Susceptibility to infection also varies between morphs, red and yellow-red morphs are the most susceptible to infection by the haemogregarine parasite, a common parasite for these lizards. White morphs are the most resistant to this parasite and the yellow morphs are at an intermediate value of immune resistance and intensity. Certain traits can also lead to a variation in snout-vent length in each of these morphs. For example, in orange morphs, sexual selection favours larger morphs which makes them, on average, larger than the other morphs.

The femoral gland secretions of males differ in chemical composition according to each respective morph. Secretions are used by males for intra-species communication, such as marking of territories and attracting potential mates. Individuals share the same organics within the secretions, but the concentrations of certain key compounds differ. For example, α-tocopherol is present in higher concentrations in the secretions of red morphs. This molecule allows for scents to remain in the environment longer by reducing the rate of oxidation in humid environments. This indicates that red morphs tend to be more territorial and maintain territories for longer periods of time compared to other morphs. This phenomenon is also seen when it comes to the age of lizards. Similarly, older, more territorial lizards have higher levels of α-tocopherol compared to younger individuals who are more prone to roaming regardless of morph. Again, indicating that the composition of the secretions relate to the function. Furanones are found in higher concentrations in white morphs, followed by yellow, then red morphs.

Among females, reproductive strategies differ by morph; yellow females are r strategists, producing many smaller eggs in their clutch which would allow for numerous offspring to be produced and proliferate in smaller populations with less competition. White females are K strategists, producing fewer, larger eggs which makes offspring more likely to survive in harsher, more competitive environments. Red females can be r or K strategists based on the environment they are in. The existence of alternate strategies points to how morphs have adapted to different environments and hints to the maintenance of colour polymorphism as with fluctuations in environments each morph will eventually be the fittest and as such will not be selected out of the population.

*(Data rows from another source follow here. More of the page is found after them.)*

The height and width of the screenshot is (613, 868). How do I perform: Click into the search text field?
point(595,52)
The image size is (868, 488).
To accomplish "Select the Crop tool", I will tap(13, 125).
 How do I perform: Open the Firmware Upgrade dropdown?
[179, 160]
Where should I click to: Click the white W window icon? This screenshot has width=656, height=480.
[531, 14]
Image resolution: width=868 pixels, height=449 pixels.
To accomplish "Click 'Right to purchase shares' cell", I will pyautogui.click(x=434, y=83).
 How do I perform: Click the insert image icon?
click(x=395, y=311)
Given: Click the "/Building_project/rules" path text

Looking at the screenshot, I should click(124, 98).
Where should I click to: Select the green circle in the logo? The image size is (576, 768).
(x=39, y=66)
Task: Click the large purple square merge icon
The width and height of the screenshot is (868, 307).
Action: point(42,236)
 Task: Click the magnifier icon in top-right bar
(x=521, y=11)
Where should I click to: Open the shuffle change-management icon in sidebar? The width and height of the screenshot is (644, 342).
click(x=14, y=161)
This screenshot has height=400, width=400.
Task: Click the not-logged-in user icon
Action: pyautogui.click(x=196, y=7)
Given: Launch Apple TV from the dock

The differences observed between morphs are unique evolutionary trade-offs employed by each morph to promote survival within the different environments they face in light of limited ability to adapt perfectly to each pressure. Such a trade-off is seen when comparing orange morphs to white morphs: morphs, on average, have larger body sizes compared to the white morphs but, in exchange, they are more prone to parasitic infection. In orange morphs, more emphasis is placed on being larger and having the ability to physically compete and ward off potential threats, but in white morphs, metabolic emphasis is placed on having a more hardy immune system to resist infection. Again, these trade-offs can arise as there are selective differences in the environment each morph prefers. The differences in the relative proportions of the morphs with respect to location show that environmental pressures differ and some morphs' trade-offs are more successful in specific environments than another's.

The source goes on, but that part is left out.